» **Exercise requirements**
Rewrite the lines of the records running from the line containing "Given: Click the 'F' February month label" down to the line containing "Looking at the", both included, as a JSON list of strings with one string per line and blank lines omitted. Leave the pictures out of the answer.
-- START OF Given entries --
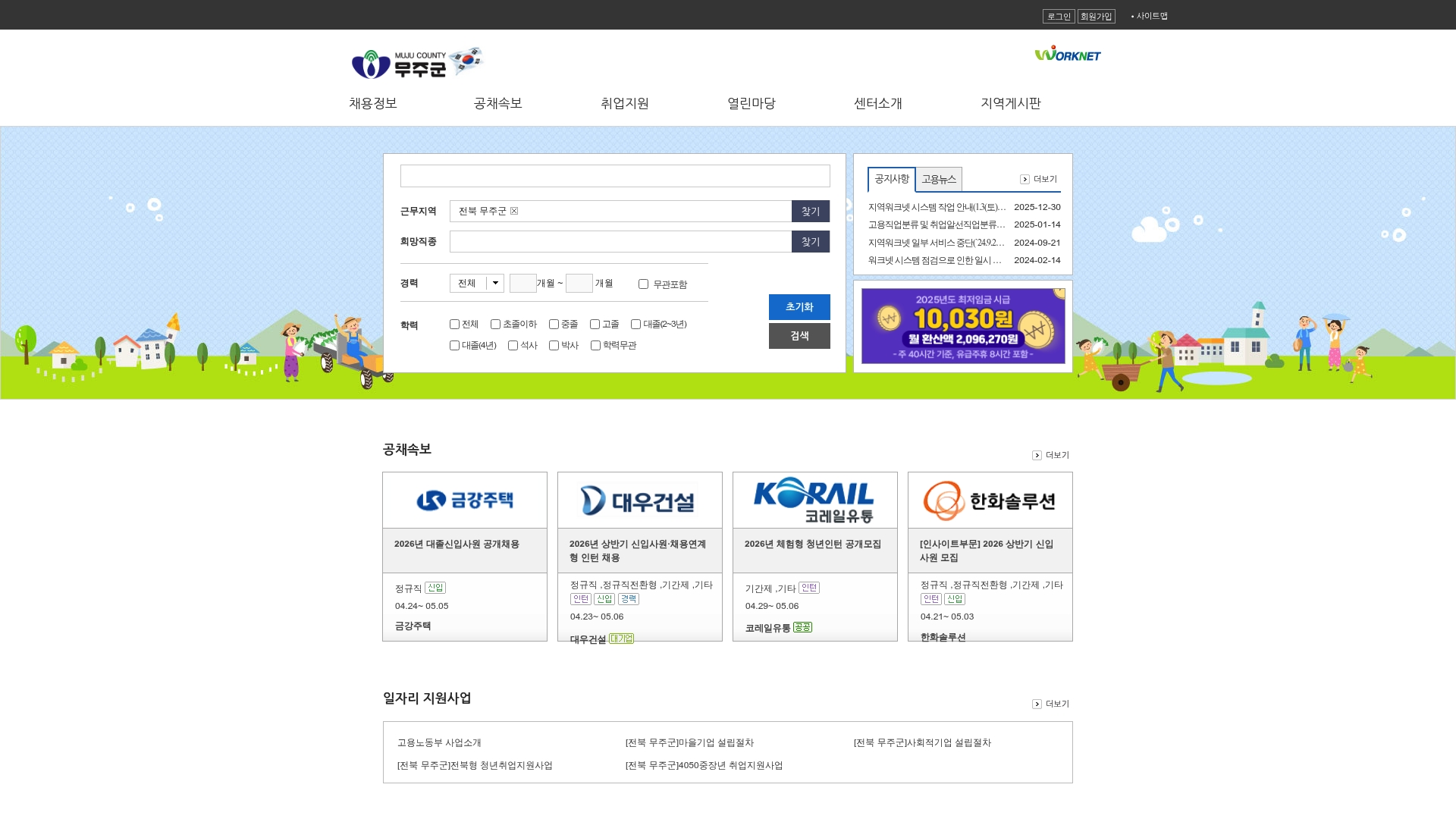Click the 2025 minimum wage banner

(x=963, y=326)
-- END OF Given entries --
-- START OF Given entries --
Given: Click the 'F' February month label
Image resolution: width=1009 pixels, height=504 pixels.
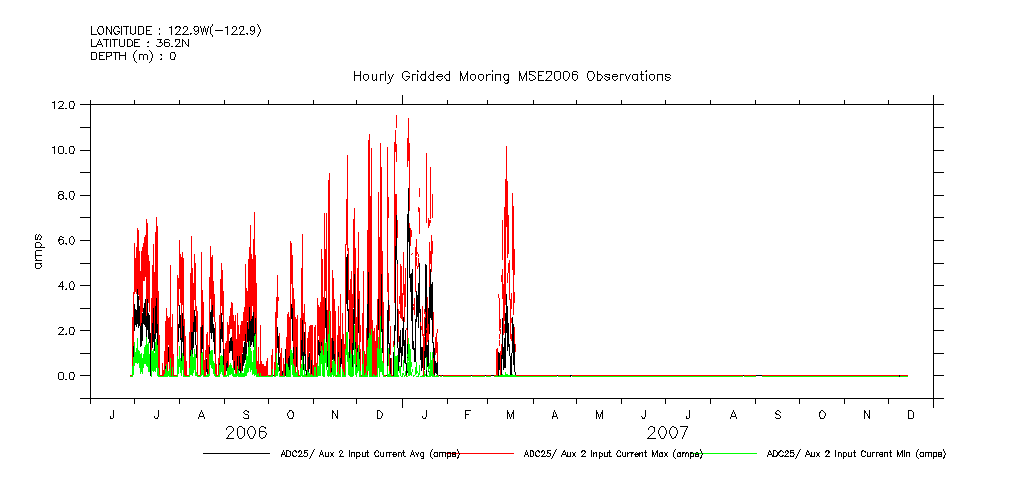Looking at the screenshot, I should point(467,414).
-- END OF Given entries --
» **Exercise result**
[
  "Given: Click the 'F' February month label",
  "Image resolution: width=1009 pixels, height=504 pixels.",
  "Looking at the screenshot, I should point(467,414)."
]